In alternative splicing, the levels of the activator and repressor proteins vary between tissues leading to different mRNAs in different tissues
What regulatory proteins aid in the selection of splice sites?
SR proteins (serine, arginine rich proteins) bind to ESEs (exon splicing enhancers) along with the complex of U proteins that make up the spliceosome
Describe the differences in splicing between the membrane-bound antibody and the secreted antibody.
The antibody gene contains 2 potential polyA sites and 2 stop codons
The membrane-bound form of antibodies is produced when the second cleavage/polyA site is used (this is the optimal site). The intron contains the first stop codon, but is spliced out to form the antibody with a terminal hydrophobic peptide that can insert into the membrane.
The secreted antibody is produced when the first cleavage/polyA site is used. This causes part of the intron to be incorporated into the mRNA because the 3’ splice site is cleaved away. The final protein has a terminal hydrophobic peptide from the intron region.
What are the roles of eIF2, eIF4E and eIF4G?
These are involved in the initiation of translation
eIF2 bound with a GTP is attached to the initiator tRNA that is attached to the P-site of the small ribosomal subunit
eIF4E is a cap binding protein
eIF4G is a scaffold protein that binds to the ribosomal subunit to allow it to scan along the mRNA searching for the start codon
When the small ribosomal subunit reaches the AUG start codon, what happens?
GTP is hydrolyzed causing eIF2 and the other initiation factors to dissociate from the complex.
The large ribosomal subunit can then bind to the Methionine tRNA at the P-site.
How is eIF2 recycled and how does this regulate translation?
Following hydrolysis of GTP, eIF2 is bound to GDP
When there is enough energy in the cell, eIF2B (a guanine nucleotide exchange factor) removes the GDP and replaces it with a GTP to reform an active eIF2
If the cell is stressed, a protein kinase phosphorylates eIF2-GDP which keeps eIF2 in inactive form and dramatically slows protein synthesis
Describe the steps in the regulation of cap-binding proteins.
The cap binding protein eIF-4E is bound to inhibitor 4E-BP. It can still bind to the mRNA, but cannot interact with eIF-4G which prevents the ribosome from attaching
4E-BP is inactivated by phosphorylation which frees up the eIF-4E
How are inefficient transcripts translated properly?

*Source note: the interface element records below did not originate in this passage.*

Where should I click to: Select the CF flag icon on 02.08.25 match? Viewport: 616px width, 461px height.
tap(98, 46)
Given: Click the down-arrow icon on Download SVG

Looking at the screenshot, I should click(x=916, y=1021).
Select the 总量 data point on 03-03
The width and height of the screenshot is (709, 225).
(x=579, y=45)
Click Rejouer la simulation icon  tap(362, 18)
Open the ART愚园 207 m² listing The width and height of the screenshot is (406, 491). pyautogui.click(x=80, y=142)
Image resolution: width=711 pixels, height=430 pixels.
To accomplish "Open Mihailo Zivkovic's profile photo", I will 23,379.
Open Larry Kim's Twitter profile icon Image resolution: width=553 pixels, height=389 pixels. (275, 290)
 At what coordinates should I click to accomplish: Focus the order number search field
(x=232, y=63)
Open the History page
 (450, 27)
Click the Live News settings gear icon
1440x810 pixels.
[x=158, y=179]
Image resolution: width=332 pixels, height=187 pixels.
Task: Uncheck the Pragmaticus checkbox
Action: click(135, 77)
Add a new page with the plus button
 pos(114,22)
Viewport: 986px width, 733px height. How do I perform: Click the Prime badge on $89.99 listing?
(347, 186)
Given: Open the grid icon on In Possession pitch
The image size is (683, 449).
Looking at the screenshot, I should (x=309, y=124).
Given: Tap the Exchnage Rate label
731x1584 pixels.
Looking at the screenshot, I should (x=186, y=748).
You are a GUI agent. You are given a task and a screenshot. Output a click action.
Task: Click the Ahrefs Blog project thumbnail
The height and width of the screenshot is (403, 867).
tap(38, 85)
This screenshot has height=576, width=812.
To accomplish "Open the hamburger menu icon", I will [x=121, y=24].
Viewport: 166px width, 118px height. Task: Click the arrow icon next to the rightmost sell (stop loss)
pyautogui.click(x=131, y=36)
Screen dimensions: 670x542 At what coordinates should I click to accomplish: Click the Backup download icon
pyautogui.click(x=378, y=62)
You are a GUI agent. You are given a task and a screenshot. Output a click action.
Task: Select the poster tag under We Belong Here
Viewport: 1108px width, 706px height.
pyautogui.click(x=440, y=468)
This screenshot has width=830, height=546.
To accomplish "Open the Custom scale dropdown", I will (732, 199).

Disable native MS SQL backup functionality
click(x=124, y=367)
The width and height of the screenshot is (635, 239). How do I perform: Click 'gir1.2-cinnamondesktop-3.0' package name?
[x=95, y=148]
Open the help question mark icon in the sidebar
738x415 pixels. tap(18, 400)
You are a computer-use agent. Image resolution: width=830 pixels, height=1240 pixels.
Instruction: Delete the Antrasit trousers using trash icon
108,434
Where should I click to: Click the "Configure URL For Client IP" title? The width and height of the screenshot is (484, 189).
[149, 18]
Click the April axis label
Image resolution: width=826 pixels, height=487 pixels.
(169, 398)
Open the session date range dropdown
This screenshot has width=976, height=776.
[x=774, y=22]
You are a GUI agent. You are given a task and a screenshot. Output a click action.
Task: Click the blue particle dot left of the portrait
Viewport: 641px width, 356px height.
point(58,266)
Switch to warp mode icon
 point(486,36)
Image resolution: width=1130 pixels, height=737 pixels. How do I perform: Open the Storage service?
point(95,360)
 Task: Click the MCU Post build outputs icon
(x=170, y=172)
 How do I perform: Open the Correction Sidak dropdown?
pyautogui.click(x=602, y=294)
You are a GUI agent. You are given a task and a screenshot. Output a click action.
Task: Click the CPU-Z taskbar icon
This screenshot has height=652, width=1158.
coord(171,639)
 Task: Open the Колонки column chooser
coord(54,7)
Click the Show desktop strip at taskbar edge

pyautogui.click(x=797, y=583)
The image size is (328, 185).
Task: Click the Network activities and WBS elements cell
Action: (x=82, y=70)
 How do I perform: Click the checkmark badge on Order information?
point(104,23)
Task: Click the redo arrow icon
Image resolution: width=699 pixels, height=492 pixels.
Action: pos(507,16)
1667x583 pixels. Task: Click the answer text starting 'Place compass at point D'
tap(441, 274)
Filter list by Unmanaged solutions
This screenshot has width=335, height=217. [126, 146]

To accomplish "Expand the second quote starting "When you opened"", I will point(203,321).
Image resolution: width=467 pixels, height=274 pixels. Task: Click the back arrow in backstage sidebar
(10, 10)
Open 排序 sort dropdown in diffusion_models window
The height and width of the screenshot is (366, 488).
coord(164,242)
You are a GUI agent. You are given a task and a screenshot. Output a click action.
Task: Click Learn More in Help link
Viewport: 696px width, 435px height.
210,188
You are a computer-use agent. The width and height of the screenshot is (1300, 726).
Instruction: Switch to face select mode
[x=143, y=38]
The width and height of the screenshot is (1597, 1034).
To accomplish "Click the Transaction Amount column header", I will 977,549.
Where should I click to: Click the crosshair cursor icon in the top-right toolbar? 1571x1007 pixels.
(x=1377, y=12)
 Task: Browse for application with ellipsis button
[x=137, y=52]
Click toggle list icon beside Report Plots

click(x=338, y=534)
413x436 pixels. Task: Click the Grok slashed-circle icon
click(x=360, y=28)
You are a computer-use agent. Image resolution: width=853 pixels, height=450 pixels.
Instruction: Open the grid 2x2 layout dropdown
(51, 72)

eIF4E is able to process mRNA that have difficult-to-read conformations
These mRNAs are not properly translated when active eIF4E is present at low levels
What is an IRES?
Internal ribosome entry site
This allows for cap independent translation
Translation can be initiated without eIF4E by using an IRES. Still need the eIF4G to bind to the small ribosomal subunit
This is a way the cell can turn off general translation, but still keep a subset of proteins activated (for example, this occurs in apoptosis)
True or false: the time it takes to achieve the steady state level of mRNA depends on the rate of mRNA synthesis and the rate of mRNA degradation
FALSE
The time it takes to reach steady state is only affected by the rate of degradation
A cell with a degradation rate of 10 minutes will respond to changes in rate of synthesis ________ than a cell with a degradation rate of 1 minute
(Faster or Slower)
Slower
The rate of degradation of a cellular constituent determines how rapidly it responds to changes in synthesis rate
How are old mRNAs degraded?
Over time, the length of the poly-A tail decreases (deadenylation)
When the tail is <30 base pairs, the mRNA will be degraded from both ends (3’–>5’ by an exonuclease, and then 5’—>3’ after the cap is removed)
What determines how stable and mRNA molecule is?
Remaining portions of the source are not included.